Jiang, Da; Wang, Meijing; Chen, Xiaole; Zhang, Hongchao; Wang, Kang; Li, Chengchi; Li, Shuhui; Du, Ling.
  • Jiang D; National Engineering Laboratory for Wheeled Vehicle, China North Vehicle Research Institute, Beijing 100072, China.
  • Wang M; National Engineering Laboratory for Wheeled Vehicle, China North Vehicle Research Institute, Beijing 100072, China.
  • Chen X; National Engineering Laboratory for Wheeled Vehicle, China North Vehicle Research Institute, Beijing 100072, China.

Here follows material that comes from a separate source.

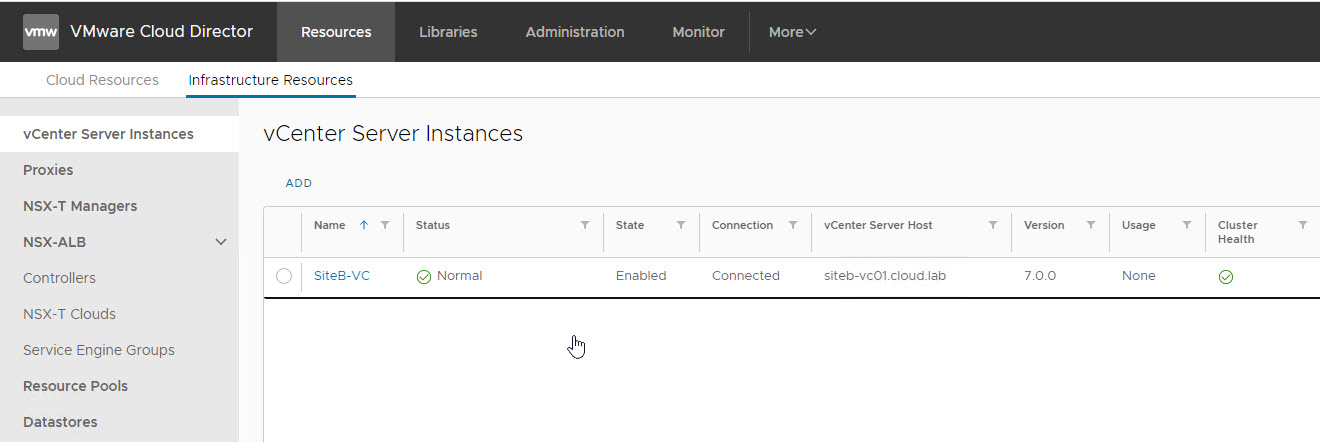Open filter icon on Name column
Viewport: 1320px width, 442px height.
point(385,225)
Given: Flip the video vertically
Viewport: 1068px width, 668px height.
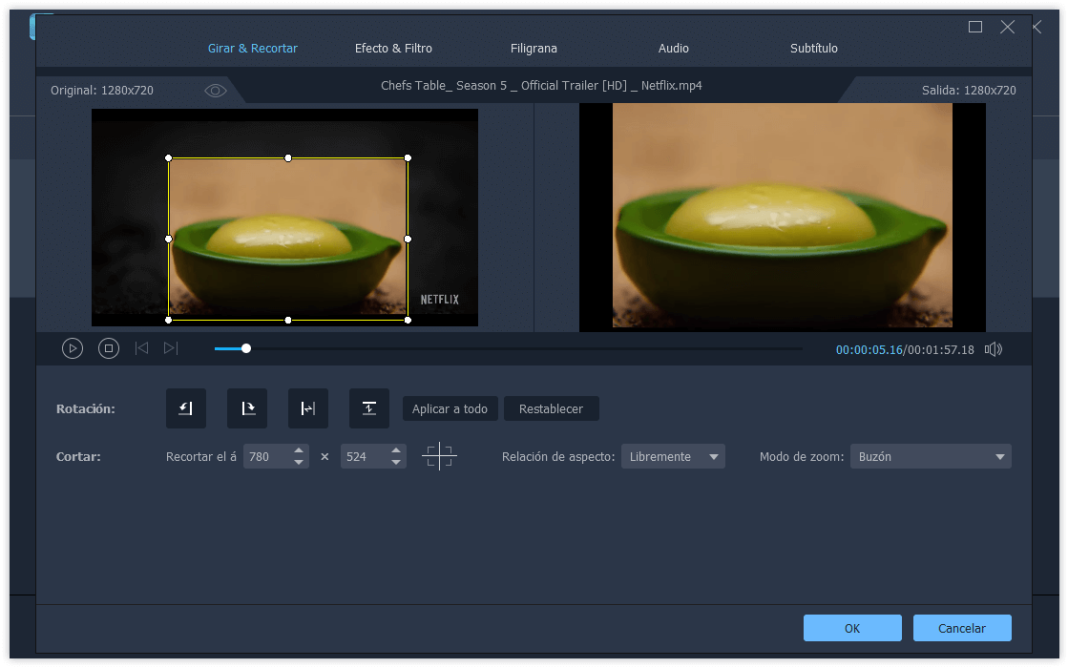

  • Zhang H; National Engineering Laboratory for Wheeled Vehicle, China North Vehicle Research Institute, Beijing 100072, China.

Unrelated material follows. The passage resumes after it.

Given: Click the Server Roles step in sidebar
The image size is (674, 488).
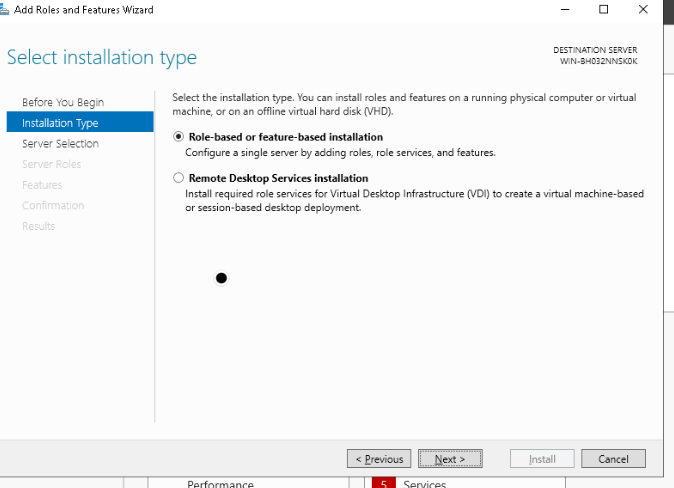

  • Wang K; School of Mechanical Science and Engineering, Huazhong University of Science and Technology, Wuhan 430074, China.
  • Li C; School of Mechanical Science and Engineering, Huazhong University of Science and Technology, Wuhan 430074, China.

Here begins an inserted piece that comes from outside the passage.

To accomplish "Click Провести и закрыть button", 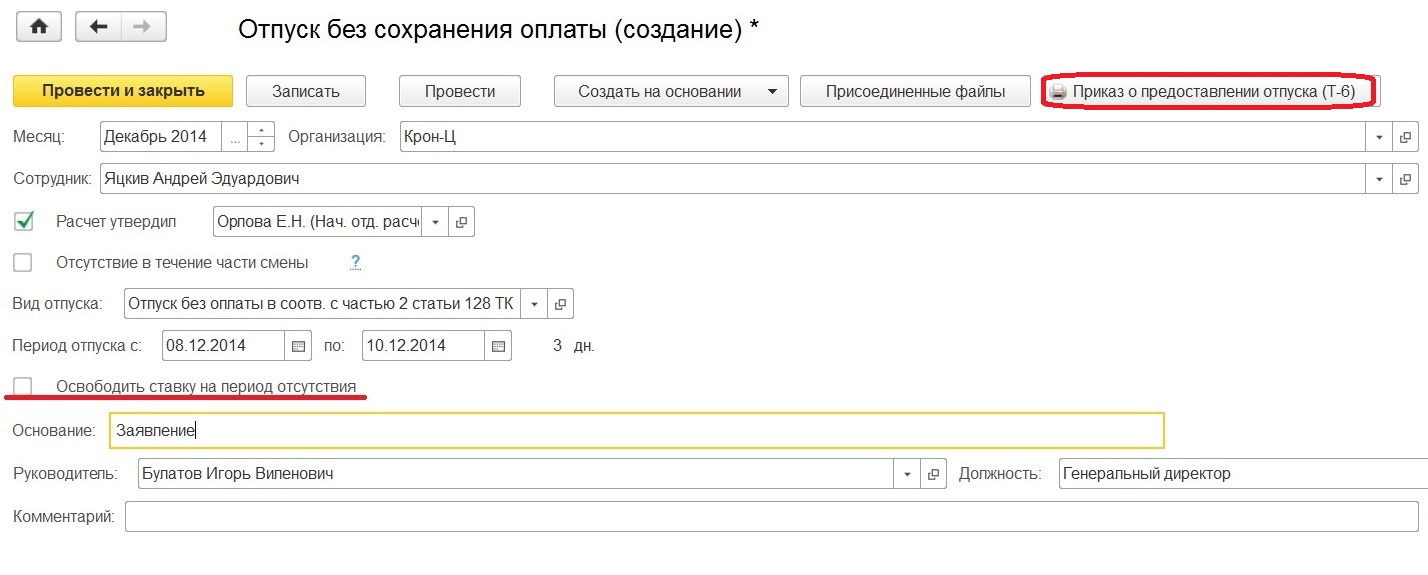I will click(x=123, y=91).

  • Li S; National Engineering Laboratory for Wheeled Vehicle, China North Vehicle Research Institute, Beijing 100072, China.
  • Du L; National Engineering Laboratory for Wheeled Vehicle, China North Vehicle Research Institute, Beijing 100072, China.
Sensors (Basel) ; 24(1)2023 Dec 30.
Article en En | MEDLINE | ID: mdl-38203084
ABSTRACT
Unmanned transportation in construction scenarios presents a significant challenge due to the presence of complex dynamic on-ground obstacles and potential airborne falling objects. Consequently, the typical methodology for composite air-ground risk avoidance in construction scenarios holds enormous importance. In this paper, an integrated potential-field-based risk assessment approach is proposed to evaluate the threat severity of the environmental obstacles. Meanwhile, the self-adaptive dynamic window approach is suggested to manage the real-time motion planning solution for air-ground risks. By designing the multi-objective velocity sample window, we constrain the vehicle's speed planning instructions within reasonable limits. Combined with a hierarchical decision-making mechanism, this approach achieves effective obstacle avoidance with multiple drive modes. Simulation results demonstrate that, in comparison with the traditional dynamic window approach, the proposed method offers enhanced stability and efficiency in risk avoidance, underlining its notable safety and effectiveness.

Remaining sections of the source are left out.